**TEKST**
● ● ● ●

Het wordt in het artikel van Sarah Kent niet echt duidelijk wat ze met ‘deze zienswijze’ bedoelt die haar zorgen baart en die ze zo negatief vindt (zie aflevering 412).
Eerst dacht ik dat ze de aanpak van Eleanor Antin bedoelde: de weigering je te laten beperken door (patriarchale) grenzen van buitenaf en het geloof je identiteit eigenhandig vorm te kunnen geven (zie aflevering 411). Kent heeft het idee dat Antin interne en externe beperkingen en vooroordelen simpelweg laat verdampen door ze te negeren (zie aflevering 412).

● ● ● ●

**AANGELEVERD MATERIAAL**
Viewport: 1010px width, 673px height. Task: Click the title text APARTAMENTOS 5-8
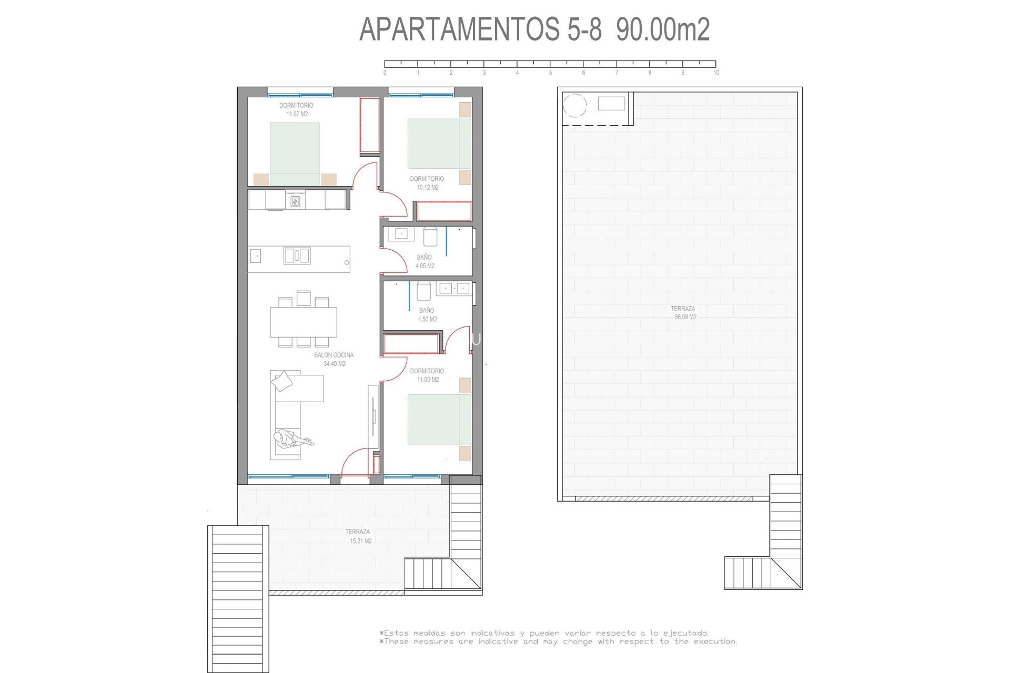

● ● ● ●

**OPDRACHT**
Schrijf alsjeblieft het stuk van de tekst over Sarah Kent en Eleanor Antin over dat begint met "Het wordt in" en doorloopt tot en met "negeren (zie aflevering 412).". Vervang daarin "aflevering" door "deel".

**UITGEWERKTE OPDRACHT**
Het wordt in het artikel van Sarah Kent niet echt duidelijk wat ze met ‘deze zienswijze’ bedoelt die haar zorgen baart en die ze zo negatief vindt (zie deel 412).
Eerst dacht ik dat ze de aanpak van Eleanor Antin bedoelde: de weigering je te laten beperken door (patriarchale) grenzen van buitenaf en het geloof je identiteit eigenhandig vorm te kunnen geven (zie deel 411). Kent heeft het idee dat Antin interne en externe beperkingen en vooroordelen simpelweg laat verdampen door ze te negeren (zie deel 412).